A primeira vez que esteve na Colônia Prisional Feminina de Abreu de Lima (CPFAL) foi em 2012, quando ainda carregava o filho Caio no ventre. “Eu fui algemada e presa grávida. Eu só sabia chorar, nunca fiquei distante dos meus filhos”, relembra, com a voz embargada.
Para Cristilane, a condição do filho é reflexo da forma como sua prisão aconteceu, levada em um porta-malas, ao lado de dois homens algemados. “Os policiais disseram: ‘Se eles tentarem algo contra você, dê murro que a gente escuta’. Eles sabiam do risco, mas me deixaram lá. Eles poderiam me colocar no banco da frente, mas não quiseram”, recorda.
Na época, Cristilane aguardou o julgamento em liberdade e seu filho Caio nasceu fora das grades. Mas, em 2016, a sentença saiu, e ela voltou ao presídio — a 30 km do Recife (PE), longe da família. Sob os cuidados da mãe e de uma irmã, ficaram Caio e Helen, sua filha mais velha, de 7 anos.
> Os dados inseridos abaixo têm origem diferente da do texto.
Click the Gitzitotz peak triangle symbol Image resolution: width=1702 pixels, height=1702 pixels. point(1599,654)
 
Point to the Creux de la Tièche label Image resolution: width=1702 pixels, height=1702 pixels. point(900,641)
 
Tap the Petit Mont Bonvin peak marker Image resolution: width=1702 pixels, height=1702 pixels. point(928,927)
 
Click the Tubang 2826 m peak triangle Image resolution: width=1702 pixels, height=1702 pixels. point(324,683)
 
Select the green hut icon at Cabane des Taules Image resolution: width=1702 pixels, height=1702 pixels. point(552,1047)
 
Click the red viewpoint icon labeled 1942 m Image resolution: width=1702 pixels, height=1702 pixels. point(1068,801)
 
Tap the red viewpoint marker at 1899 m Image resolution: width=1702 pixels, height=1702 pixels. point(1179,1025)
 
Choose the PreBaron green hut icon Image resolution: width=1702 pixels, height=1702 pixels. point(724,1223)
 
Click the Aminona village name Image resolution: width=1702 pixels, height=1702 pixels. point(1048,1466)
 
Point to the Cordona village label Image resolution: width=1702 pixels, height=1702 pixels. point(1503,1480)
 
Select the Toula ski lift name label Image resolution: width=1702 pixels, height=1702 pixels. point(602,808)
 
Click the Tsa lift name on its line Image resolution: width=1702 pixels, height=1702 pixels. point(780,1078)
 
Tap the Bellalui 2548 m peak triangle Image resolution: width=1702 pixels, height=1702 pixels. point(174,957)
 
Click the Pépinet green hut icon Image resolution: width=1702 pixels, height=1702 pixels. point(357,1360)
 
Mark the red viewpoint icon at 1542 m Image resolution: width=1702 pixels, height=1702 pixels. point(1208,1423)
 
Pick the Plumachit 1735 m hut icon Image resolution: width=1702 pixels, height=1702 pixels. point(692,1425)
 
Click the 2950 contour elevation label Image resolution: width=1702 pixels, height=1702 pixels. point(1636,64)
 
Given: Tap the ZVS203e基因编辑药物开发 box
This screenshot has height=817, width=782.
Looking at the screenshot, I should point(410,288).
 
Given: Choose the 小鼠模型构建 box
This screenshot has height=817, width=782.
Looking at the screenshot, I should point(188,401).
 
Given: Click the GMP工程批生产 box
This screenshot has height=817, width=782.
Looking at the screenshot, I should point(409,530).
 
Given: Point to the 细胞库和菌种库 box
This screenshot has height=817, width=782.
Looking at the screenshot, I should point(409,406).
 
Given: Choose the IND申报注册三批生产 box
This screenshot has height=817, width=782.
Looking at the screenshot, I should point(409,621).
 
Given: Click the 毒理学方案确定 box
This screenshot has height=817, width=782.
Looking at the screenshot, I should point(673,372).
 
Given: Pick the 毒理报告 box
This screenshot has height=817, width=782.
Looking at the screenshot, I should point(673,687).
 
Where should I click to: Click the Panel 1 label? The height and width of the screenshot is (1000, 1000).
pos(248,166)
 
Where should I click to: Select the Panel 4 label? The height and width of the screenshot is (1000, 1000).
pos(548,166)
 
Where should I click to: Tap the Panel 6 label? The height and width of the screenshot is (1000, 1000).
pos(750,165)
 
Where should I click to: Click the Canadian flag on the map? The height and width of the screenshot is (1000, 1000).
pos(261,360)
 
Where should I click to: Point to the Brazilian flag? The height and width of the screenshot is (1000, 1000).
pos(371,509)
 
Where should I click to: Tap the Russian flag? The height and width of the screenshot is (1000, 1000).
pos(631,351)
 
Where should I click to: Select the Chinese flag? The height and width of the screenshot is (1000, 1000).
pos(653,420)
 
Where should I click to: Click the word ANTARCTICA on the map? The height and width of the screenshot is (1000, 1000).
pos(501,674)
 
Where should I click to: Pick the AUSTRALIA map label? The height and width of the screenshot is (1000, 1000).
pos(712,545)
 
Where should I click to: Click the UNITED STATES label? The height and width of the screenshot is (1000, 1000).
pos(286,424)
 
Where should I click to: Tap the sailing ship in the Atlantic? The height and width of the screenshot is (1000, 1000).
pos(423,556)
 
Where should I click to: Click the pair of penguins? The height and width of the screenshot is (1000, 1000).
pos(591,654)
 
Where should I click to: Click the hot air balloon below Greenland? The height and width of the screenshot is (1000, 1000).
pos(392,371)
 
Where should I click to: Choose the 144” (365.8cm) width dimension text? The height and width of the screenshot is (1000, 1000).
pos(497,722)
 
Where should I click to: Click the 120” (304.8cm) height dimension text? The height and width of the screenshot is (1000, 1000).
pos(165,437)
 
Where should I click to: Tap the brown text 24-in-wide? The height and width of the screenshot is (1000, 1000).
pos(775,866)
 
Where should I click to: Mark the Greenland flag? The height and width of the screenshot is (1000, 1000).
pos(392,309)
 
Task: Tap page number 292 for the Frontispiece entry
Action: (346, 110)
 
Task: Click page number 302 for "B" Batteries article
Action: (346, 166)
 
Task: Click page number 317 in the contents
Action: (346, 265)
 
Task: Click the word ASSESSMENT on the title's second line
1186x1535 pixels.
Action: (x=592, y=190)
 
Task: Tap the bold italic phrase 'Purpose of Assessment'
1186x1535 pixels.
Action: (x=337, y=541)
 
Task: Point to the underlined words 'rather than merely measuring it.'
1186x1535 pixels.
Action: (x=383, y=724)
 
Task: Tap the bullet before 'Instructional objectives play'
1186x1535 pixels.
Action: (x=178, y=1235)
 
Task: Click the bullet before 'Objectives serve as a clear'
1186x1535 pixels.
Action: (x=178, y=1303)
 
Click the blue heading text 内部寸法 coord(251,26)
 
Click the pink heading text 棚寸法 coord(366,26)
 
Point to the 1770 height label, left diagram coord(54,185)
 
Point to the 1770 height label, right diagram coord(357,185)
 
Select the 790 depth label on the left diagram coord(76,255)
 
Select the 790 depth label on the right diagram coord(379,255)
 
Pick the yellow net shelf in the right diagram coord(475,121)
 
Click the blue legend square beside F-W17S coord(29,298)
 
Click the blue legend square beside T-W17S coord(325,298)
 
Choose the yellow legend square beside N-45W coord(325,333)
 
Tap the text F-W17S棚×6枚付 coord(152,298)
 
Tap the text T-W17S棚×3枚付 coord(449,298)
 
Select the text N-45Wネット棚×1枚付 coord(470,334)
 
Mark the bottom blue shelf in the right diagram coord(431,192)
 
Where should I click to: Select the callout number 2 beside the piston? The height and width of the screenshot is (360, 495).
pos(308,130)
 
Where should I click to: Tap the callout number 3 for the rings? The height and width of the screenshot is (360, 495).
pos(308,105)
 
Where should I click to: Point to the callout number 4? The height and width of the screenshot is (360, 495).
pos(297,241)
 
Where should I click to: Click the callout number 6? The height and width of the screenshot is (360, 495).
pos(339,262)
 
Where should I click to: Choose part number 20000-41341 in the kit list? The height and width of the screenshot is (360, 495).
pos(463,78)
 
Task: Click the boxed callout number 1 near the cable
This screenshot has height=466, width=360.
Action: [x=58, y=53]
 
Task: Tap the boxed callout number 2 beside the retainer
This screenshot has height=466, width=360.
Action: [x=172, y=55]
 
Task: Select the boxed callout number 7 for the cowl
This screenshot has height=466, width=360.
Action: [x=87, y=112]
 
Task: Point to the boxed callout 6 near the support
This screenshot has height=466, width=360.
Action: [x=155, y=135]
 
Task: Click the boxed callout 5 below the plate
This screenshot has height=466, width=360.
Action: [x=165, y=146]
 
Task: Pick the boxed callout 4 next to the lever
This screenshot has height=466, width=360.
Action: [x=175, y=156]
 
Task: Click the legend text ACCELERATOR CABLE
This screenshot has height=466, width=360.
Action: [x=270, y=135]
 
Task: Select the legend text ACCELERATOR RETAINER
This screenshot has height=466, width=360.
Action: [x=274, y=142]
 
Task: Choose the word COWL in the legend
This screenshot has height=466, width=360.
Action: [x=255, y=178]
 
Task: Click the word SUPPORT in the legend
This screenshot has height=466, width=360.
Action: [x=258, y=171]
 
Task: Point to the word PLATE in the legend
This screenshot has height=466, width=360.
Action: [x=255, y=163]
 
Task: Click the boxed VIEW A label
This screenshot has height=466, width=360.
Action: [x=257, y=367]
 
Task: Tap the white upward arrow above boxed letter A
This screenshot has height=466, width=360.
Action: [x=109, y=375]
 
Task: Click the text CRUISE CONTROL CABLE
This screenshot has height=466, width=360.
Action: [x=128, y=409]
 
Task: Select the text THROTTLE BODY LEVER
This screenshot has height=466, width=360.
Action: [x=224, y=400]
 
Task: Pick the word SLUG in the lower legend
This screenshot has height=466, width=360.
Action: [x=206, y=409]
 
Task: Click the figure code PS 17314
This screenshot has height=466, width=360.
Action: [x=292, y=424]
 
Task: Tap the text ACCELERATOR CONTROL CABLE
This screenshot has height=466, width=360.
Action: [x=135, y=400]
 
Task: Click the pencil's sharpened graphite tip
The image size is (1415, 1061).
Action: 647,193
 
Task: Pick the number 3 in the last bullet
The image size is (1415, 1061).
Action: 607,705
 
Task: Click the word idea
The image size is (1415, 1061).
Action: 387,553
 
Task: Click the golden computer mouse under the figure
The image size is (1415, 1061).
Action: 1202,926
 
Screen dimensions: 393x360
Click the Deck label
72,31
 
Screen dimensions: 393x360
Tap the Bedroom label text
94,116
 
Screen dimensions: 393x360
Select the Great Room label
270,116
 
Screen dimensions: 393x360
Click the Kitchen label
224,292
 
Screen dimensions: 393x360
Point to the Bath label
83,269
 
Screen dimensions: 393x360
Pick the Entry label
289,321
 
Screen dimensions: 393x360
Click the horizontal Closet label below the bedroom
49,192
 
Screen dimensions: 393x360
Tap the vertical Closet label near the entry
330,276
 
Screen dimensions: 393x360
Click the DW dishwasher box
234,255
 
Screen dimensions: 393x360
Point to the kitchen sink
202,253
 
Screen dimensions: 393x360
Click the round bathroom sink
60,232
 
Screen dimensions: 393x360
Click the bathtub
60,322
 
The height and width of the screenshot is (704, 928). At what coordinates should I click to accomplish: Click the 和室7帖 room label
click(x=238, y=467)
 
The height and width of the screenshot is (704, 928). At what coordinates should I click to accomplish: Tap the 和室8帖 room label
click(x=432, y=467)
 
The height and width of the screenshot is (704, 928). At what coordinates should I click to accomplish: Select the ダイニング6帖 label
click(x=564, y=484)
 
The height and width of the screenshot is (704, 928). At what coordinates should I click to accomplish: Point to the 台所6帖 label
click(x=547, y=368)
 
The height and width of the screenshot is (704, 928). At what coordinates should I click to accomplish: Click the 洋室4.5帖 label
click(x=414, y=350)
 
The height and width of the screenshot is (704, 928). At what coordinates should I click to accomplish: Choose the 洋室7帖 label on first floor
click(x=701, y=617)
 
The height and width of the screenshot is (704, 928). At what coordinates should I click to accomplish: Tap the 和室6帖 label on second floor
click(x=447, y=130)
Foi em 2017 que Cristilane começou a trabalhar na Indapol, uma fábrica de formas para doces e salgados com uma unidade dentro do presídio. Além do trabalho na linha de produção, acumulava a limpeza da cozinha e de outros espaços. Trabalhou por três meses sem receber um centavo, até que soube depois pela CPFAL que a empresa tinha falido, e foi tomada pelo desespero e pela angústia.
Trabalham para manter o sustento, mas não recebem
Sem ter mais o emprego, ela recorreu ao trabalho informal de faxinar as celas na prisão para atender às necessidades mínimas dos filhos (alimentos e remédios). “Lavava o quadrado, o banheiro, juntava água em baldes para o consumo quando faltava”. E recebia das colegas de cela R$ 10 por faxina, por mês ou por semana.
Hoje, aos 38 anos, moradora do Ibura — uma das comunidades mais vulneráveis do Recife — Cristilane Souza tem uma história de vida marcada pelo cárcere. Ela encontra forças nas colegas do grupo “Liberta Elas”, coletivo feminista de Recife, que apoia mulheres atravessadas pelo cárcere. Assim como ela, muitas mulheres sofrem para fazer dinheiro dentro das penitenciárias, receber o que têm direito do Estado e garantir o sustento dos filhos que ficaram sob cuidado de parentes.
Apesar de trajetórias distintas, ao serem presas, essas mulheres compartilham a mesma realidade: trabalham e servem como mão de obra barata ao sistema prisional, mas esbarraram em um Estado que negligencia direitos básicos.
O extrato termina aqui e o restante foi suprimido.